Solid lines signify effectiveness; dotted lines signify fraction of total effort spent on low-level technical work. The person spending less time on low-level technical work is more effective toward the beginning of their tenure. But due to (a) changes to the technical field and (b) loss of memory and practice, their effective utility is quickly reduced.
Consider a scientist or engineer with several years of experience—someone who’s at least a decade beyond earning a degree in physics, engineering, computer science, or chemistry. She might be working at a large technology corporation, co-founding a startup, or starting as a professor. Regardless of her employer, she was selected for a management or leadership role because of her exceptional technical skills. The thinking behind this is clear: rather than focusing on the finer details of one project, her advanced technical knowledge can add much more value when applied across many projects at once.
Many people in such a position feel they no longer have the time or the will for coding or other technical work. They quickly become pure bureaucrats. And while it’s not universal, the belief that managers don’t even need to continue some hands-on work is widespread. This notion is so accepted that some high-profile CEOs don’t even have any education in the field they're managing.
In fact, it’s not only uncommon for managers to get involved in technical work—it’s sometimes considered improper. A collaborator of mine (at a big tech company) once told me that his manager liked to help out with coding. Though he wasn’t required to do so, he enjoyed it. But rather than being appreciated for this extra effort, he was criticized for this by other managers. I guess they didn’t like the idea of him outshining them.

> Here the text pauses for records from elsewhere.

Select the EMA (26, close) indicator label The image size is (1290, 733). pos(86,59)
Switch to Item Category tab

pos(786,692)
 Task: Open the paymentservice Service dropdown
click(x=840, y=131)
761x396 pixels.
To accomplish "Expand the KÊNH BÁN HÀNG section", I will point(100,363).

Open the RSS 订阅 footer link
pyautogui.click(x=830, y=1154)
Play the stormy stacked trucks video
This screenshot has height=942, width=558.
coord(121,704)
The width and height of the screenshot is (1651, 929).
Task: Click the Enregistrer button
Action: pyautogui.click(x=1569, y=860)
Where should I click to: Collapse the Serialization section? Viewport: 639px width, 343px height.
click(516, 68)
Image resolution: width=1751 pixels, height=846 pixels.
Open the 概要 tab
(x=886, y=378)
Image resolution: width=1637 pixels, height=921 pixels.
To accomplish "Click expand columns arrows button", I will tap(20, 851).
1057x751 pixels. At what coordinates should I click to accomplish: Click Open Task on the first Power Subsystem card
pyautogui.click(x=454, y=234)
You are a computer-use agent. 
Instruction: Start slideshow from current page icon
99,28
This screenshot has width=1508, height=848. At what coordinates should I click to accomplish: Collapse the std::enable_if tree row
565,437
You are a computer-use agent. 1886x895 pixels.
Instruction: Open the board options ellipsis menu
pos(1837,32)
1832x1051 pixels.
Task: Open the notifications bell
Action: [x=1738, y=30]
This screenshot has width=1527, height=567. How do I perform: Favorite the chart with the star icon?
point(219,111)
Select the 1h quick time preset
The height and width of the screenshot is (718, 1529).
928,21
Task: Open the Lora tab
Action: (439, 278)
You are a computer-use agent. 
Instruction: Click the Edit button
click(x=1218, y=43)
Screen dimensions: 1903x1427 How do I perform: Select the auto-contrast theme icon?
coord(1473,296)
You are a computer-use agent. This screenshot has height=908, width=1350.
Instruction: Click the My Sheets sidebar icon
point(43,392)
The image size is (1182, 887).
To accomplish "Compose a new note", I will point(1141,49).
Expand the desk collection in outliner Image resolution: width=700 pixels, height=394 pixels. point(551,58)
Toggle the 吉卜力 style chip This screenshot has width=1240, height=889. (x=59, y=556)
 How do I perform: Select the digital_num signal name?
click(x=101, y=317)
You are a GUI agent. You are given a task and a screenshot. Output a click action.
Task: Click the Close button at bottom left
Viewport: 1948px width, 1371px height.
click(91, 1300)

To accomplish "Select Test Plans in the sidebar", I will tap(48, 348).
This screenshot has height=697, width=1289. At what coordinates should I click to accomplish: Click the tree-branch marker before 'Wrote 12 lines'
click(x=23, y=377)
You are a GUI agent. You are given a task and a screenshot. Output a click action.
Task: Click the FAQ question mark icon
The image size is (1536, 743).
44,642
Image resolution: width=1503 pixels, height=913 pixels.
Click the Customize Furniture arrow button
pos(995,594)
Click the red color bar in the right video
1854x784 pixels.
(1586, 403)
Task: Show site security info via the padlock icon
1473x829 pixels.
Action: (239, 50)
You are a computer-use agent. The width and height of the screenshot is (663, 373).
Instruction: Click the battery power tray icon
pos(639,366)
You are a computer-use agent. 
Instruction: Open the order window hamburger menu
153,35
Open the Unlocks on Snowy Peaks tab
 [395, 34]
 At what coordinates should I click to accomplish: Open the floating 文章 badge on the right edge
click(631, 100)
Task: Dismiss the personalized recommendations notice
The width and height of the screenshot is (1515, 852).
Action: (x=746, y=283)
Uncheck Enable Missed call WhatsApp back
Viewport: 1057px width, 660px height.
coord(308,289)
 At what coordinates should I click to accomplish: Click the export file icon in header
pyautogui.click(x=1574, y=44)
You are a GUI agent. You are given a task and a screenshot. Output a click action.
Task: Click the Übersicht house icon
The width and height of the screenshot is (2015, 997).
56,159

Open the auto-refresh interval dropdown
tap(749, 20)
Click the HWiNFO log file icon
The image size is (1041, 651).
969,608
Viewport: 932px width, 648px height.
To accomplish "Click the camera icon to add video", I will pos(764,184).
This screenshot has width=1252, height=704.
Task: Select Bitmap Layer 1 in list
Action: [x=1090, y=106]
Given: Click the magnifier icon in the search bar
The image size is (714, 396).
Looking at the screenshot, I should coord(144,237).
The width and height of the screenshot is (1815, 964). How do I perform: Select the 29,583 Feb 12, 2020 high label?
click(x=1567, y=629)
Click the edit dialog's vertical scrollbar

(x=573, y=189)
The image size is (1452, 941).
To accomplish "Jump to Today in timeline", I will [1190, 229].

Further—incredibly—hardcore technical work is sometimes thought to be disqualifying in determining whether to promote. I’ve seen this before IRL. But it’s perhaps best captured in Joseph Heller’s novel Catch-22, where protagonist Yossarian muses about a colleague:
Orr was an eccentric midget, a freakish, likable dwarf with a smutty mind and a thousand valuable skills that would keep him in a low income group all his life.
Valuable skills will keep you down, the thinking goes. This is a surprisingly common opinion.
I hold a mental model that contradicts these views. Here is how I see it. Consider Alice and Bob. Both worked in a software-related field and were promoted to manage a team of around 10 people. Bob decides he’ll stop doing any coding whatsoever, while Alice decides she’ll indefinitely set aside 20% of her time for “real” technical work.
In the very beginning of his time as manager, Bob is a more effective leader than Alice, because he spends 100% of his time setting and correcting the direction of the team. But as time goes on, he slowly becomes less in touch with the changes to computer languages, with new packages that people use, with novel mathematical approaches that have transformed his field. Because he is no longer a real practitioner, he even begins to forget fundamentals, losing touch with fundamental algorithm design principles that he never thought he’d forget. As a result, his performance slides.
On the other hand, Alice spends only 80% of her time on management. Hence she is roughly 80% as effective as Bob is in the beginning. But because she holds on to a chunk of low-level hardcore work, she is able both to continue having a feel for the field and to have a deep understanding of the new industry trends. Alice, I am completely convinced, will be the more effective manager in the long run.
I posit that this mental model is correct across industries. Software engineering. Mechanical design. Food companies. Academia. (Happily, in some industries this is already the model–many newspaper editors, for example, never stop writing.)
Further, Alice will be able to more effectively distinguish between high-quality and subpar work. Antonio Garcia Martinez phrased it well in his book Chaos Monkeys:
The principal reason for you [a project manager (PM)] to be technical is not to help technically design the system under development; if you’re doing that, then you’re PMing wrong. No, you’re technical so you can tell when engineers are bullshitting you, which will be often. At times it’s accidental [...], due to either miscommunication, bad memory, or wishful thinking (engineers are as inclined to it as anybody). Sometimes it’s more stealthy, their passive-aggressive way to disagree with the product direction (“That’ll eat up all our servers”), or laziness (“It’s impossible to build that”). The PM is there to give a sniff test to any such product-killing assertion.
In the long run, you cannot be an excellent leader without continuing to engage in deep, low-level technical work. A similar argument applies to non-technical managers, such as those running a media company. Happily, this perspective is freeing. I know many scientists who regret no longer having time for the science they once loved because they've become professors or group leaders. However, the reasoning I’ve outlined offers a justification to return to those roots and carve out time for meaningful work—without any guilt.